:: Task description ::
Write out the entries below word for word, from the first line through the line containing "tap(93, 74)".

Entries from a data source:
-- begin --

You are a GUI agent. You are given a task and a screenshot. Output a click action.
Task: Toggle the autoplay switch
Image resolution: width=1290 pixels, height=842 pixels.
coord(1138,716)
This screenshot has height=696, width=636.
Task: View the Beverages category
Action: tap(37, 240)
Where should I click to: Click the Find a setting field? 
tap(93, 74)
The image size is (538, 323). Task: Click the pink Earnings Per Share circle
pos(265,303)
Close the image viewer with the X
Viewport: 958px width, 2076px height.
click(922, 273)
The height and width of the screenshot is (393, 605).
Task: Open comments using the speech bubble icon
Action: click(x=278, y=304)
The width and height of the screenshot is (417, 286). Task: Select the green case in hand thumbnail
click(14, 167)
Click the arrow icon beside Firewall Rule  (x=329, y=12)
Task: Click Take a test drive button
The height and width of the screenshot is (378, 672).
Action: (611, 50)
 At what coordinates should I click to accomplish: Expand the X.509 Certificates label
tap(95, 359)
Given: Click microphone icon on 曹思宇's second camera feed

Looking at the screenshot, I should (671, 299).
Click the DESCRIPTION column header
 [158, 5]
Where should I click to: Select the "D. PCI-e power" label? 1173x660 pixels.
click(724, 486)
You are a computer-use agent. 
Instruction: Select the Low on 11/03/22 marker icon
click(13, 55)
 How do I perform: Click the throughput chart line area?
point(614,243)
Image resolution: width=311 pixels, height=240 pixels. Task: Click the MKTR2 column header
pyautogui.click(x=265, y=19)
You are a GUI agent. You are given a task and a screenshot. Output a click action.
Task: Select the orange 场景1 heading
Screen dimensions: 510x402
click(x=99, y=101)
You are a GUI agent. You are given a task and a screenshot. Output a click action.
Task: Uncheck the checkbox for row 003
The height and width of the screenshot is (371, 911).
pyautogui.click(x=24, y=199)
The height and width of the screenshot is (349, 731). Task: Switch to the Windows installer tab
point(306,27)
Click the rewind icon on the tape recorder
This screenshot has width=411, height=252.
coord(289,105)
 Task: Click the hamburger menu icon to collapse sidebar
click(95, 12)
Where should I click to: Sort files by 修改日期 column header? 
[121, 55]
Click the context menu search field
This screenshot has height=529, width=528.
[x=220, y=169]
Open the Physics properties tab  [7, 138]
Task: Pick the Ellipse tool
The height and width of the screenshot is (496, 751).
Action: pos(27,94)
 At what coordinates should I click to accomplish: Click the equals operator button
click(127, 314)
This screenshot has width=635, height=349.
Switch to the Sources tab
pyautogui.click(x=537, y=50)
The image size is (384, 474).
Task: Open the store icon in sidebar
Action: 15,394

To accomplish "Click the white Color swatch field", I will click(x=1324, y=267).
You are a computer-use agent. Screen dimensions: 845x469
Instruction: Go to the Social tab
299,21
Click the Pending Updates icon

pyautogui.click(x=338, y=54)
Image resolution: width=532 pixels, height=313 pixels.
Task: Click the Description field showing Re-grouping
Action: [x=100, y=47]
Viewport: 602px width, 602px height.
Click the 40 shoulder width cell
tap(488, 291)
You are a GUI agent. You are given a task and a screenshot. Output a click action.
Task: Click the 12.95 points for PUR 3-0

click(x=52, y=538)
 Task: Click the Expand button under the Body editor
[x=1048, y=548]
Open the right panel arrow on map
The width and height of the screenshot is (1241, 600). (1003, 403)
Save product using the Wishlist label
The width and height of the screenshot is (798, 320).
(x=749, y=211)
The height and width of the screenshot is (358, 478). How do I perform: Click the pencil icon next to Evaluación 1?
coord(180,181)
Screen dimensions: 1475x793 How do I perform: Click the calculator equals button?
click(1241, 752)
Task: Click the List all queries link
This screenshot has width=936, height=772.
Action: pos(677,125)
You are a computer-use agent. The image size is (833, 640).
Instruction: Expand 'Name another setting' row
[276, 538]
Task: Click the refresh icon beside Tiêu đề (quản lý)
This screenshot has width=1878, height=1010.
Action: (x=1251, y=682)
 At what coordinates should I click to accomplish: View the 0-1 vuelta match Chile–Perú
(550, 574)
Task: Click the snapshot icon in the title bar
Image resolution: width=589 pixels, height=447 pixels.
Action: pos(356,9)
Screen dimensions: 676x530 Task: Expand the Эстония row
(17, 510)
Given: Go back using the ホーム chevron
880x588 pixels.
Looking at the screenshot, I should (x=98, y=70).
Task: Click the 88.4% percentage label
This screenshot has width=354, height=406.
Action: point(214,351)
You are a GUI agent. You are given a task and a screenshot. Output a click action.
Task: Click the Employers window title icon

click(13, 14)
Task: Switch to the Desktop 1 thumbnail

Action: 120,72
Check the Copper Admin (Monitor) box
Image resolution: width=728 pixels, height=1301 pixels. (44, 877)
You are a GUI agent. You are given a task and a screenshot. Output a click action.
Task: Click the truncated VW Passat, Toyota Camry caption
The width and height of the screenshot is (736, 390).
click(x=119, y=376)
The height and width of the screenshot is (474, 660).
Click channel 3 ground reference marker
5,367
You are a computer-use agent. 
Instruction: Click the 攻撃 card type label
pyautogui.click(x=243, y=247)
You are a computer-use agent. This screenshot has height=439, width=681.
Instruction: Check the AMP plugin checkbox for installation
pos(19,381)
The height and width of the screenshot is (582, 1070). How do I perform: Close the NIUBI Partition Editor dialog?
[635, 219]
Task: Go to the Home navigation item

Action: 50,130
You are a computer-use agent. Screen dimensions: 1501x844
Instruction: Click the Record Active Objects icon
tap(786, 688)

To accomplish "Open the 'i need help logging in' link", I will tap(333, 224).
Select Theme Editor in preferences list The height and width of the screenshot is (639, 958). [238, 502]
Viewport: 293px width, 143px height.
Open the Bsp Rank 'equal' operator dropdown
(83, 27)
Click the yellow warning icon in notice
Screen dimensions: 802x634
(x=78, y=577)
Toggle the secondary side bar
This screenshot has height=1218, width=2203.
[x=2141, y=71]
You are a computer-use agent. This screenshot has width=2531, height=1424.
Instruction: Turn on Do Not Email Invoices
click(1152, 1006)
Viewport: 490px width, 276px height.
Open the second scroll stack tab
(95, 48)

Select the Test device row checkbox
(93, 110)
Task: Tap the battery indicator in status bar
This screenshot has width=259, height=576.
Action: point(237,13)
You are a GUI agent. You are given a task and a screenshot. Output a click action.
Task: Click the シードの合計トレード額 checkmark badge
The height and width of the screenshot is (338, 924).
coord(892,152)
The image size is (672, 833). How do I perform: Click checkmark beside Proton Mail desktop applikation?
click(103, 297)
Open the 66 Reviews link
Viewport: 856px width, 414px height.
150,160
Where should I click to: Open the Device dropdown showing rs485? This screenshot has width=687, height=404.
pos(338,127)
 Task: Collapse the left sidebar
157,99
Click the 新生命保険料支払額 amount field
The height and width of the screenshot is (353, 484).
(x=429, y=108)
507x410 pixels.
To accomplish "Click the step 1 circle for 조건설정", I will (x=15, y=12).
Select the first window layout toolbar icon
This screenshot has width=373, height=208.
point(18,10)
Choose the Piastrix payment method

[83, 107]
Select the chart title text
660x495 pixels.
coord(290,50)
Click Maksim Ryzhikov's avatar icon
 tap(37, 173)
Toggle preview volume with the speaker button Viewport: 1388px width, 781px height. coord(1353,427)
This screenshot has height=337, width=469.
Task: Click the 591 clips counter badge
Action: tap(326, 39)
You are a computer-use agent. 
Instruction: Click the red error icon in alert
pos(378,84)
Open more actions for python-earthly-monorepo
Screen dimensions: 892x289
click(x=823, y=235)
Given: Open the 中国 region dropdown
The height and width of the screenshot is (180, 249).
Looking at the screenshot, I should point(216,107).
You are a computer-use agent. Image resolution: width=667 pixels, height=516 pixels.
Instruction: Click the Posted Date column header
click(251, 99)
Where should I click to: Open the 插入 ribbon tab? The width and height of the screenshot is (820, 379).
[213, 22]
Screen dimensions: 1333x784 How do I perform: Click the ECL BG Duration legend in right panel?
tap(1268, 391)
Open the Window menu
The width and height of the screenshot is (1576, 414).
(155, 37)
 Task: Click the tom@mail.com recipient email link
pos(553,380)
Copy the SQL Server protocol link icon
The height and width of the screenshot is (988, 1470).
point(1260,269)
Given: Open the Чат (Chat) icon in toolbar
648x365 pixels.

-- end --

:: Solution for this exercise ::
You are a GUI agent. You are given a task and a screenshot. Output a click action.
Task: Toggle the autoplay switch
Image resolution: width=1290 pixels, height=842 pixels.
coord(1138,716)
This screenshot has height=696, width=636.
Task: View the Beverages category
Action: tap(37, 240)
Where should I click to: Click the Find a setting field? 
tap(93, 74)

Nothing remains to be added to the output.